ACTIVITY >>
Look through the data below and show every line that includes "step".

(Stored records)
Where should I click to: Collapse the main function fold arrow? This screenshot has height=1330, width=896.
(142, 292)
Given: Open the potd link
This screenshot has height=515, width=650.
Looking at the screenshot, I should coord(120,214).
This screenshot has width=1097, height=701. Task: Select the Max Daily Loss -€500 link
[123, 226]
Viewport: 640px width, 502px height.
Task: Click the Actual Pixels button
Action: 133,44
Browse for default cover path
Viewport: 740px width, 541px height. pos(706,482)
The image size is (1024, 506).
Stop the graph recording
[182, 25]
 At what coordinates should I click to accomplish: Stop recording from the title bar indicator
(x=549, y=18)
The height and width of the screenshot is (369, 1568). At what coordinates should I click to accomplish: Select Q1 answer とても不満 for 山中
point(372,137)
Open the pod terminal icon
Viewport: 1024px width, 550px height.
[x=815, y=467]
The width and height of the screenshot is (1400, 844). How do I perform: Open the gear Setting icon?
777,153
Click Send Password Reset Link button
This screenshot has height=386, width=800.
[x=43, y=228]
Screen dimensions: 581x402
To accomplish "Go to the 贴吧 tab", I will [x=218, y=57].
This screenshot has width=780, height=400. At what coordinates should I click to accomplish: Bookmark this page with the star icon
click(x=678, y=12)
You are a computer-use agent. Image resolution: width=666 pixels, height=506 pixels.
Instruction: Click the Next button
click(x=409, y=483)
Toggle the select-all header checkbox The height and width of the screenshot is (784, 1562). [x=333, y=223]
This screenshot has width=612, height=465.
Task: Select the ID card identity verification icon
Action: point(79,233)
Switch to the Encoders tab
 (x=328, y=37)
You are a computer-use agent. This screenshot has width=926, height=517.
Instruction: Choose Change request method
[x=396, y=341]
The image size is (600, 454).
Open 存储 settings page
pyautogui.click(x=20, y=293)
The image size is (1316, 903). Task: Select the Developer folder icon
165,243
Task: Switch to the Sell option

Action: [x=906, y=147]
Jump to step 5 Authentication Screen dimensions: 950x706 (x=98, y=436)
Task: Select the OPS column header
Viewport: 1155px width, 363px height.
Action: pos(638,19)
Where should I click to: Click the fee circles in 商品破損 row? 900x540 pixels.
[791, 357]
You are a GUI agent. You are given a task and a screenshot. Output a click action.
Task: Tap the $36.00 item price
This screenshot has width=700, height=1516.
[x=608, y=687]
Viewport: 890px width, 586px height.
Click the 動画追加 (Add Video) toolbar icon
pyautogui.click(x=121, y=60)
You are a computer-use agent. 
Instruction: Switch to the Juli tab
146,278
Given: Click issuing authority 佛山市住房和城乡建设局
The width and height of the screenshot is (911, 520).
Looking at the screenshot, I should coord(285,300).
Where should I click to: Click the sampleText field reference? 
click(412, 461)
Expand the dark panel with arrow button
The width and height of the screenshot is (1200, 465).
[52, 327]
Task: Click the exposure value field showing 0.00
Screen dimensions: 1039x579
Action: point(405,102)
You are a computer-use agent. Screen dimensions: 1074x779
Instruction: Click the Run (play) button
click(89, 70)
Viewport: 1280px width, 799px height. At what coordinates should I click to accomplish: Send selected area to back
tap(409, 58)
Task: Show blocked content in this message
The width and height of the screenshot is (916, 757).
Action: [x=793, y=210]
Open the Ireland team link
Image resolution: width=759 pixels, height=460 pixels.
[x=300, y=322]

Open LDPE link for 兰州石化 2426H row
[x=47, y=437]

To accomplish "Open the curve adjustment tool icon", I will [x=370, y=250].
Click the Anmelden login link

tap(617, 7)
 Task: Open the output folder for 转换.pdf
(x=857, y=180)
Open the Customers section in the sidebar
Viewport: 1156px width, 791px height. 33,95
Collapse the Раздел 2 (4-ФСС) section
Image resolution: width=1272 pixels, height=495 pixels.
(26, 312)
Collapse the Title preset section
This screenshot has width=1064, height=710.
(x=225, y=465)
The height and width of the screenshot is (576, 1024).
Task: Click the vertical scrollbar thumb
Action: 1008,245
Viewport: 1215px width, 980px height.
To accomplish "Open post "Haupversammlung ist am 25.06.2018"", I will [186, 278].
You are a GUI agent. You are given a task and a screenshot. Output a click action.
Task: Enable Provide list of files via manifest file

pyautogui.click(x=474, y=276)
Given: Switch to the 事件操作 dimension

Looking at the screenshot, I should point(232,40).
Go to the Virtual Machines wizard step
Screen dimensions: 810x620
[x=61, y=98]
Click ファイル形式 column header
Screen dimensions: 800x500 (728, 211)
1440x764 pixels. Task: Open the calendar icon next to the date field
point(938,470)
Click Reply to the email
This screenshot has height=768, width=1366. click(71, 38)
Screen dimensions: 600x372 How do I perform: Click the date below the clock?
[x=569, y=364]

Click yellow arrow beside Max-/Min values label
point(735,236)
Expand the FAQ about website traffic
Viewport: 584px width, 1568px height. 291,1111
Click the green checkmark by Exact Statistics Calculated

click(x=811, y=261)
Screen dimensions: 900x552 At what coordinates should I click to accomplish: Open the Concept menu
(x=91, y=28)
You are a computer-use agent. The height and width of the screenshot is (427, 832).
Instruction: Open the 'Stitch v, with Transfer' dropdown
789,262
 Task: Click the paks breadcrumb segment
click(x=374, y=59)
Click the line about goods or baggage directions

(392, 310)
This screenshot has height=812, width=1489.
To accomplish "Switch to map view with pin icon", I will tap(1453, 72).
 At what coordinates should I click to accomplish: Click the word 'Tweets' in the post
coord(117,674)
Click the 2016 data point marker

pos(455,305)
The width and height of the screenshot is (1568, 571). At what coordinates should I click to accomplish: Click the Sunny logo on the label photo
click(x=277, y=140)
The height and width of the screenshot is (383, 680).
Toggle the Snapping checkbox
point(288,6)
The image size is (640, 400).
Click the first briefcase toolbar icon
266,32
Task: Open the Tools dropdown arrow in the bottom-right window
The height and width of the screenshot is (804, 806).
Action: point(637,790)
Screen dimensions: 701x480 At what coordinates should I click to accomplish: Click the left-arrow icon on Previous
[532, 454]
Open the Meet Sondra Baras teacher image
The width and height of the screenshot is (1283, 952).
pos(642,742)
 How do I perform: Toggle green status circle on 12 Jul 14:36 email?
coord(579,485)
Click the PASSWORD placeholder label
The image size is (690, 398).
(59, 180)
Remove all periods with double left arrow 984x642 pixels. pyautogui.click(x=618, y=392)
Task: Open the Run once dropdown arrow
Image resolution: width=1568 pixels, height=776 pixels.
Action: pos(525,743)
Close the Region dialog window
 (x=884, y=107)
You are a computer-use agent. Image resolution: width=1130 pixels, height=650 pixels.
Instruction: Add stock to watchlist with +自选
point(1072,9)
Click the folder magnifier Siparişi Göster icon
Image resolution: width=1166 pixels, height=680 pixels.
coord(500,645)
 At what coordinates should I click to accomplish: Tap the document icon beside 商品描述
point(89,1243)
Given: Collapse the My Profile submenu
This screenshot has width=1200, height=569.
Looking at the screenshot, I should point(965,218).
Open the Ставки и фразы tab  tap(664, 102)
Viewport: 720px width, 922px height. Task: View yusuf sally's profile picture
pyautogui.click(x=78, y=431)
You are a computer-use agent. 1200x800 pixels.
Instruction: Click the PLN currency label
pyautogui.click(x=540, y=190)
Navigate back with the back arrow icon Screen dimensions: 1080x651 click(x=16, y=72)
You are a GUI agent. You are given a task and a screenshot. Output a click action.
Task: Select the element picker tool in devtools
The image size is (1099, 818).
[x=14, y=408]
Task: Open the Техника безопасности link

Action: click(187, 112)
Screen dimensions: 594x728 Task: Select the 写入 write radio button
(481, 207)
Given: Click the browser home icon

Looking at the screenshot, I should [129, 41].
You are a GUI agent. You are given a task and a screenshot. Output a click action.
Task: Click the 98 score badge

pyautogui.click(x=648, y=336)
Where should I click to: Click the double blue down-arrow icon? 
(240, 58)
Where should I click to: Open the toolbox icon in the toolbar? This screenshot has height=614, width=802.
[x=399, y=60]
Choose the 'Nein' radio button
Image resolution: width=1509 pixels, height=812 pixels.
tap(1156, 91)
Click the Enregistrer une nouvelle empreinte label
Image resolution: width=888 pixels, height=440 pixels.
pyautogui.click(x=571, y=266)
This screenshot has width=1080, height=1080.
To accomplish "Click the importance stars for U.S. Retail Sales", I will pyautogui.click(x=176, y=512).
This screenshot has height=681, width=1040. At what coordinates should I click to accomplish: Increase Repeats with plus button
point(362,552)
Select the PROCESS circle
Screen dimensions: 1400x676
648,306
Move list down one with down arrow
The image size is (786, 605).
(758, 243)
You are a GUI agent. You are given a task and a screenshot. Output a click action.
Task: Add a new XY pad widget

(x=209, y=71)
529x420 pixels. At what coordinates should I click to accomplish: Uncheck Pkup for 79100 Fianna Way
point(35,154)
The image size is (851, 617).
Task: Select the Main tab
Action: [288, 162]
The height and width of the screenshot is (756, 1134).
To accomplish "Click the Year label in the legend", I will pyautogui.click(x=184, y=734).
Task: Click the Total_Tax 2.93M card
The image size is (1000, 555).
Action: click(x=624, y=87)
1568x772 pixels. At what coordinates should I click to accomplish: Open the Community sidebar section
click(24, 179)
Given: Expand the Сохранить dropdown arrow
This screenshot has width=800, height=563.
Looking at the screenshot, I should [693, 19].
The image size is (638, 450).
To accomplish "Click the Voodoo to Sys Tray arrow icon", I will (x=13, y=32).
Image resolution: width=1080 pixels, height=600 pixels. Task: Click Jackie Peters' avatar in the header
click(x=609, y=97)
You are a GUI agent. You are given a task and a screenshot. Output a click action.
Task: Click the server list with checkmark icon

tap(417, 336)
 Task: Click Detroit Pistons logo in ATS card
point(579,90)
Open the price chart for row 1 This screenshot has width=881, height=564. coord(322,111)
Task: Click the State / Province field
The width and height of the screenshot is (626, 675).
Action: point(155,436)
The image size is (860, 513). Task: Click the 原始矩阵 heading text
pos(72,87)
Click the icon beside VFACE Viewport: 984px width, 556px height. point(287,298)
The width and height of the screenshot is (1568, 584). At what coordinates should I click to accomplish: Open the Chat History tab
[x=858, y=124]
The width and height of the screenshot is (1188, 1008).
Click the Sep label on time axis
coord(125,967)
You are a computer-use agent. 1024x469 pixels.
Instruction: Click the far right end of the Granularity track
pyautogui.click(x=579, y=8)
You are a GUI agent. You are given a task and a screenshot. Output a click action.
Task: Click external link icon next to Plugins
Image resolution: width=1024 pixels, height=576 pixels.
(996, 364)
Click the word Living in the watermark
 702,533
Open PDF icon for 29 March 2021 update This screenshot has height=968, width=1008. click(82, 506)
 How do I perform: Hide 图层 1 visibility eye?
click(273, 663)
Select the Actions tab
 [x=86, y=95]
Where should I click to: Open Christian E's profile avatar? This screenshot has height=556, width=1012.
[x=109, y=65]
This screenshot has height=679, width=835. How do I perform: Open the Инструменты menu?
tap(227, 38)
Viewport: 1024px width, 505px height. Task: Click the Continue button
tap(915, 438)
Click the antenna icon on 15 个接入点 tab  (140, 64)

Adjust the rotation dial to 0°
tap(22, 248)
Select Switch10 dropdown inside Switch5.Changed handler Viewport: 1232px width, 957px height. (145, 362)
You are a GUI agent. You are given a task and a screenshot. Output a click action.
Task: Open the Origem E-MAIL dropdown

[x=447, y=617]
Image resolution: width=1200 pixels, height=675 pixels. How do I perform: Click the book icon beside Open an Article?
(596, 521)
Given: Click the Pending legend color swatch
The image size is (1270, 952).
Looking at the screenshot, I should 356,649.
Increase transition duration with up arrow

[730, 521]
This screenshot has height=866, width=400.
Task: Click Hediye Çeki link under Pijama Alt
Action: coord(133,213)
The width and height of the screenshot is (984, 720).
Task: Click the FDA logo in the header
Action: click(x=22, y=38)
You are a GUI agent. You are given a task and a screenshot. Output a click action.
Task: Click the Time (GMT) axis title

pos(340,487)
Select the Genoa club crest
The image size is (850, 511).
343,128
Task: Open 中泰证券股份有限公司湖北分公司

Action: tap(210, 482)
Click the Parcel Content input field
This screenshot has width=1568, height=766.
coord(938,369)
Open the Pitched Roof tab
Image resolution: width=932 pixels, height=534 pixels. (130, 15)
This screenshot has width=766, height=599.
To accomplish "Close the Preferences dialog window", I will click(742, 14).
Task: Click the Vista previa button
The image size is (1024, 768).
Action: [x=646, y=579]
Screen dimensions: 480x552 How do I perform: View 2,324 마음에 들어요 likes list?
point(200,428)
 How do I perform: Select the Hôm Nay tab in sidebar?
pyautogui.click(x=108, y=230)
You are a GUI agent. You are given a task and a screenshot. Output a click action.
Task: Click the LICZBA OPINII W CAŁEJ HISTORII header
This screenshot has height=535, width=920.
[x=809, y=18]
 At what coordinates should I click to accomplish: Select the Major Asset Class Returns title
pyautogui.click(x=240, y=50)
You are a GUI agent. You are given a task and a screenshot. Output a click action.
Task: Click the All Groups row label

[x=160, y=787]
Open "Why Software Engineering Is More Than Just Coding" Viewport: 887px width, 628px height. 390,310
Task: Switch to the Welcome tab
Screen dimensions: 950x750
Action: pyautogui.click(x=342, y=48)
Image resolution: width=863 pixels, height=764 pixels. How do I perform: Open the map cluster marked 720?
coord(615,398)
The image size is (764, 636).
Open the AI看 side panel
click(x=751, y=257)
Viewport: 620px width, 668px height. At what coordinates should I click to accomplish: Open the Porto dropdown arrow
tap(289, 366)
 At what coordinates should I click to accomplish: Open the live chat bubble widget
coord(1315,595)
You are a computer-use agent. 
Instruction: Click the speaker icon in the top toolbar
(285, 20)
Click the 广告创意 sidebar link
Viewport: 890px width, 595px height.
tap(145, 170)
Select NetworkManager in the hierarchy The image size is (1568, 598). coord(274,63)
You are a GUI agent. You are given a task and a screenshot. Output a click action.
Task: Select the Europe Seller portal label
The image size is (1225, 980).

ANSWER SPACE >>
Jump to step 5 Authentication Screen dimensions: 950x706 (x=98, y=436)
Go to the Virtual Machines wizard step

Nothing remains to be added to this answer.